(Items listed in a dataset)

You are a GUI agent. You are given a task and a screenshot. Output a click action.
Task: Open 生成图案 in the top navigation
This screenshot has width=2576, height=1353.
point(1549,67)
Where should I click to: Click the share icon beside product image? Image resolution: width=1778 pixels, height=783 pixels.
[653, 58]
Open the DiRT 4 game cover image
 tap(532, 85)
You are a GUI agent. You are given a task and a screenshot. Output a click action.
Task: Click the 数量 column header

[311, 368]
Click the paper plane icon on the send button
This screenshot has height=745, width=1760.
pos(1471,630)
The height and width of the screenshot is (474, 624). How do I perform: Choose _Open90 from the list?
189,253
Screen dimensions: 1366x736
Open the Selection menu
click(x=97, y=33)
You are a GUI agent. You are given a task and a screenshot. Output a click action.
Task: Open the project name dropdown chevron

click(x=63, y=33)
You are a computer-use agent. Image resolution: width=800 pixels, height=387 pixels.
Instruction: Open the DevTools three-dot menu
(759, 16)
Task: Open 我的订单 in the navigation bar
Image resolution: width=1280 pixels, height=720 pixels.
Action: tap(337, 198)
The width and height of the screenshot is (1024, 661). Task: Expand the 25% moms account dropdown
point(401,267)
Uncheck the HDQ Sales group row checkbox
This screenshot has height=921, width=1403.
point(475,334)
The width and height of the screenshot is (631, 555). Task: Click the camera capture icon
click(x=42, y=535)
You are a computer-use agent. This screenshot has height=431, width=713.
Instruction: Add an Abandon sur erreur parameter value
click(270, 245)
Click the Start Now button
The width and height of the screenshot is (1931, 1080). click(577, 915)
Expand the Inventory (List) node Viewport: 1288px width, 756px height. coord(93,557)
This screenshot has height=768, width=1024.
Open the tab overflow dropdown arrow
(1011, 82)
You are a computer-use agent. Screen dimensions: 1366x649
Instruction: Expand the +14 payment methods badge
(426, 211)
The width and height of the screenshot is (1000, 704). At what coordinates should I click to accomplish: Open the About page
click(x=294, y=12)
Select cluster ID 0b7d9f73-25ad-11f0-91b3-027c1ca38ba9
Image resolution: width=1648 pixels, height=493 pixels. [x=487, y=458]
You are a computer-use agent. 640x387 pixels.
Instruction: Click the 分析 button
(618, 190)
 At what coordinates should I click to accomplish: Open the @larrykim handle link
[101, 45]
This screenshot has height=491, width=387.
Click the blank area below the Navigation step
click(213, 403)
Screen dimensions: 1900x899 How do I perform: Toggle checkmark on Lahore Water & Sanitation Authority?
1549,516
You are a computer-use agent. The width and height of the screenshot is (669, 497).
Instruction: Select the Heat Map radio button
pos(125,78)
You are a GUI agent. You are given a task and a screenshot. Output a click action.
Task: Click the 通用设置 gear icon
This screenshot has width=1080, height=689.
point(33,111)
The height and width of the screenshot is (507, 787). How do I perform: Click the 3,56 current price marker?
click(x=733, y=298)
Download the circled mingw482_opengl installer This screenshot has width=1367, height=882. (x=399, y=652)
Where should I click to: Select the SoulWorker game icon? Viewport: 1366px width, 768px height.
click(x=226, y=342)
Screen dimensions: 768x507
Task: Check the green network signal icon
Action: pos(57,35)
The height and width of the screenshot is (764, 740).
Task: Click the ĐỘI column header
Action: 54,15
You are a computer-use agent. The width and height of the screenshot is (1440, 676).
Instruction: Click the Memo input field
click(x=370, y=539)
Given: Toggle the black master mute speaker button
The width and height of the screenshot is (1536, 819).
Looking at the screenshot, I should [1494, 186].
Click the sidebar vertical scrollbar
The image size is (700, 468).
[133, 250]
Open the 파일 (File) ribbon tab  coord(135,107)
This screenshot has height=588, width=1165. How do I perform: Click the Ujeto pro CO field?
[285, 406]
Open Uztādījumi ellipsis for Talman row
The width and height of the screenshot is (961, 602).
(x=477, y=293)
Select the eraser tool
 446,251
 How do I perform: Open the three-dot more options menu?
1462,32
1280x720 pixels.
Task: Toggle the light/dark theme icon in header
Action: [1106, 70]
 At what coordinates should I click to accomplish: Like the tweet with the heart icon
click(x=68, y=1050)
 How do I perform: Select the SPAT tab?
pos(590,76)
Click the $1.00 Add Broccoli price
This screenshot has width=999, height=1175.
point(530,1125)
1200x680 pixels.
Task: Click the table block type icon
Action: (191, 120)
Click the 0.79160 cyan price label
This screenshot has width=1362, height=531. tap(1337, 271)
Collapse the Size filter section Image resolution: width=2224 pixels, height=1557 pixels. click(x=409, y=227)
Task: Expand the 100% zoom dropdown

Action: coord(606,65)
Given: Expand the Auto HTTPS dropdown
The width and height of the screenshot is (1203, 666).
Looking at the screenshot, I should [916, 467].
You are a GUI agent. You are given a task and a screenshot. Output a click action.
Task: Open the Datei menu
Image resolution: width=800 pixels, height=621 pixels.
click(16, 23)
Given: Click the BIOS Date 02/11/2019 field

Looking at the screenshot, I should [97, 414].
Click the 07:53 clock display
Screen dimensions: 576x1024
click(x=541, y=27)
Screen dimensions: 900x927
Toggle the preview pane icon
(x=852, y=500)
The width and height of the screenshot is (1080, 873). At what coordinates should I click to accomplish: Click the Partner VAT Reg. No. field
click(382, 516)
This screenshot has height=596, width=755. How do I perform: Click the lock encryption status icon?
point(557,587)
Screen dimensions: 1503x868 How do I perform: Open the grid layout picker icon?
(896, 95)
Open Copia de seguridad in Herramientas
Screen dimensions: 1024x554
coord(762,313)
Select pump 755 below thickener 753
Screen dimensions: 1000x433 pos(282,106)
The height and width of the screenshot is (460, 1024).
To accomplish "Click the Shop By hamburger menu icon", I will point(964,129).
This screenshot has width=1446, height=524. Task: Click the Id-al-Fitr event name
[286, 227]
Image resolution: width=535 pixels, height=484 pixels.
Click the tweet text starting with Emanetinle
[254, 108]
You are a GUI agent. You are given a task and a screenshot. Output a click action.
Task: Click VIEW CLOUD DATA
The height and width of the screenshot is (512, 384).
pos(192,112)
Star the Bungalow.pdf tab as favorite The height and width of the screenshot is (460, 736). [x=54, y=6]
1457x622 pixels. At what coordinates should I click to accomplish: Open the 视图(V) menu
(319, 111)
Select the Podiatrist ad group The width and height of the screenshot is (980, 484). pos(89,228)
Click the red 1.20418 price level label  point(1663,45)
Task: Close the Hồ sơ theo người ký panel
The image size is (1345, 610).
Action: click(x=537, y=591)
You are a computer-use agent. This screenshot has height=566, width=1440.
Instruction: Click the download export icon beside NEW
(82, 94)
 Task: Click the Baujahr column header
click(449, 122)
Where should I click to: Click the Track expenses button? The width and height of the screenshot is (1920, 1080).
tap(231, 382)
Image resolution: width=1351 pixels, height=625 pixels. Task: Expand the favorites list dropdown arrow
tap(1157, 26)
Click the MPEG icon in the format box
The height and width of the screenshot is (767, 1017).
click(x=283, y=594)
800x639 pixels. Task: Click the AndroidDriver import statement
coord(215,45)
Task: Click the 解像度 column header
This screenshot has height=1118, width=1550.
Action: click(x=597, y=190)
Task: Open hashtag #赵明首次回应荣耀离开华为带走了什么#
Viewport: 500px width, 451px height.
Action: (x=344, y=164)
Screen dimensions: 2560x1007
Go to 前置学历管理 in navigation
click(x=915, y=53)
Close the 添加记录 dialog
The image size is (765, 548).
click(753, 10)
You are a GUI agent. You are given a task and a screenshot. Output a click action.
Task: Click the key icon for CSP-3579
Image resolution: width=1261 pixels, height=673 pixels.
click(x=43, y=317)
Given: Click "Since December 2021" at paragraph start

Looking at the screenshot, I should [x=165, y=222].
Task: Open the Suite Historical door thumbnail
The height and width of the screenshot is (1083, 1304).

◆ What is expected: Whenever the string "Close" occurs in a line of the entries above, copy that line.

◆ Solution to this task:
Task: Close the Hồ sơ theo người ký panel
Close the 添加记录 dialog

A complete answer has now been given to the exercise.